Earlier this week, aviation photographer @aeros808 posted images of two AIM-174Bs mounted on an F/A-18E Super Hornet from the VFA-192 “Golden Dragons” at Joint Base Pearl Harbor-Hickam, Hawaii. These Super Hornets were spotted carrying inert variants of this new air-launched munition during exercises in the present Rim of The Pacific 2024 maritime combat, more commonly referred to as RIMPAC 2024. In one of the photos taken from these exercises, the designation on the weapon could be read as the new AIM-174B with “NAIM-174B” painted on the side of the forward fuselage.

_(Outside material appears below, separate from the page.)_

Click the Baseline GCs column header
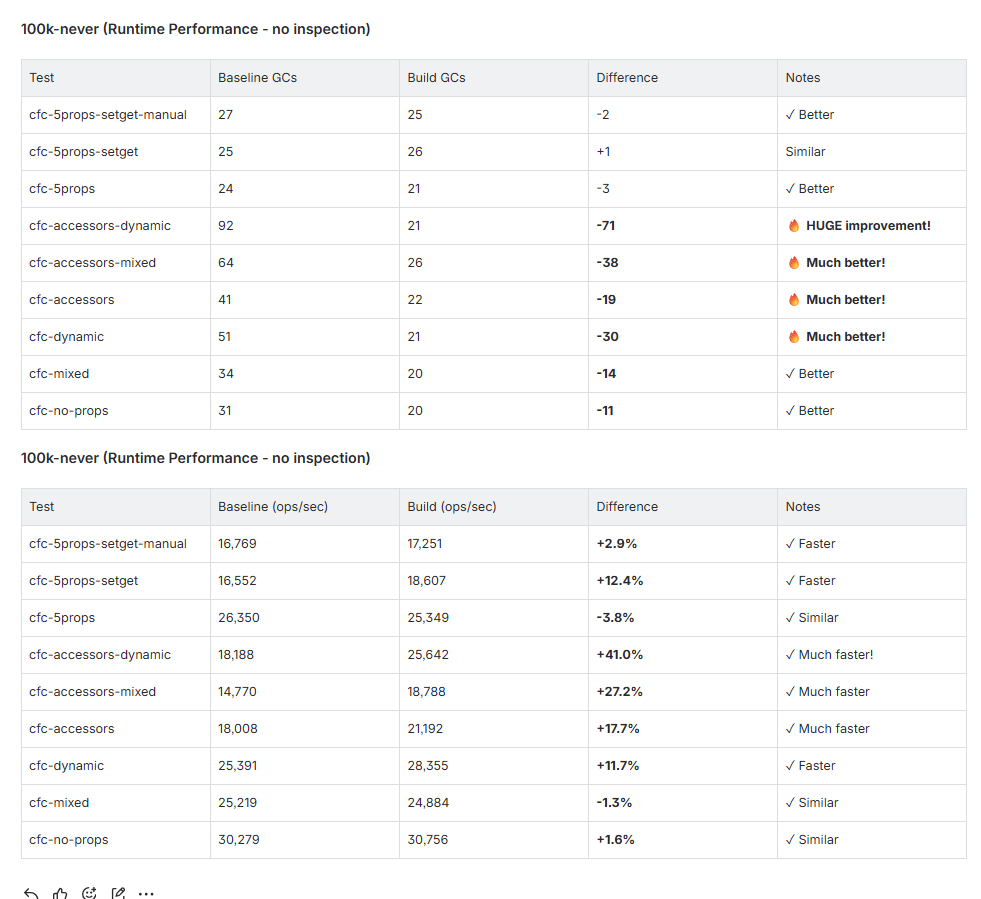The width and height of the screenshot is (981, 899). (x=257, y=78)
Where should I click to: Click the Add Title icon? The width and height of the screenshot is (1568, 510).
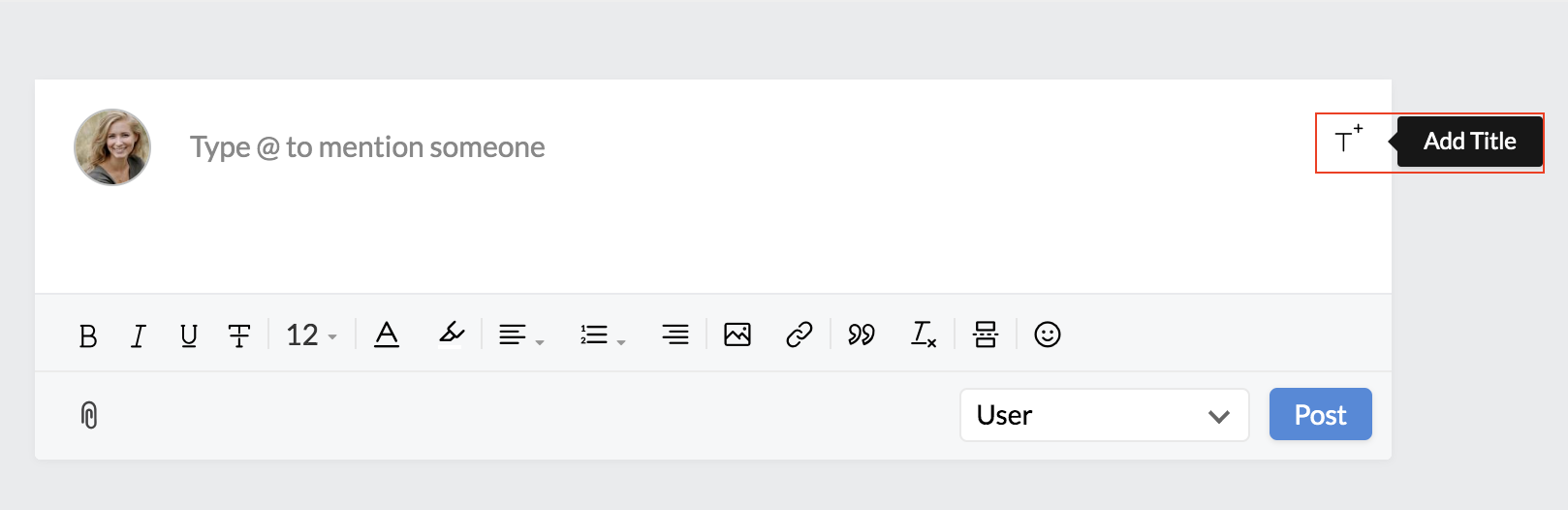click(x=1348, y=140)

The AIM-174B is based on the RIM-174 Standard Extended Range Active Missile, ERAM, designed to engage inbound air-breathing threats from beyond the horizon. From a Mk. 41 vertical launch tube, one can engage targets at an unclassified range of at least 230 miles. For the air-launched variant, as deployed from a high-speed, high-altitude fighter, like the F/A-18, the range would be over this value.

The AIM-174B could enable the Super Hornet to serve as a kind of “missile truck” for F-35Cs sneaking hundreds of feet further forward into contested airspace. The F-35s could detect targets using their powerful AN/APG-81 radar arrays, and then relay those coordinates back to the Super Hornets, which would launch the AIM-174Bs from hundreds of miles out. This integration with the Naval Integrated Fire Control-Counter Air concept is important, as it closes with a target until its onboard radar seeker takes over.

The AIM-174B is a quite large missile with great range and thus is bound to be an effective weapon. It would most probably be employed to disrupt kill chains on key platforms such as the Shaanxi KJ-500 airborne early warning and control aircraft and UAVs like the Harbin BZK-005 and Tengden TB-001. Its effectiveness is increased by its receipt of real-time targeting information from assets other than the launch platform, such as AEW&C aircraft, UAVs, and possibly F-35s.

Justin Bronk, a senior research fellow with the Royal United Service Institute, said: “The AIM-174B should enable the USN’s carrier air wings to threaten big-wing ISTAR and reconnaissance assets and bombers from sufficiently long ranges as to increase the survivability of carrier battle groups through increasing missile salvo warning times and disrupting some kill chain options.”.

Deployment of the AIM-174B sends a clear signal, whose anti-access/area denial strategy depends on extended kill chains with long-range fires, that the US Navy is by no means standing still in its innovation for defense capabilities.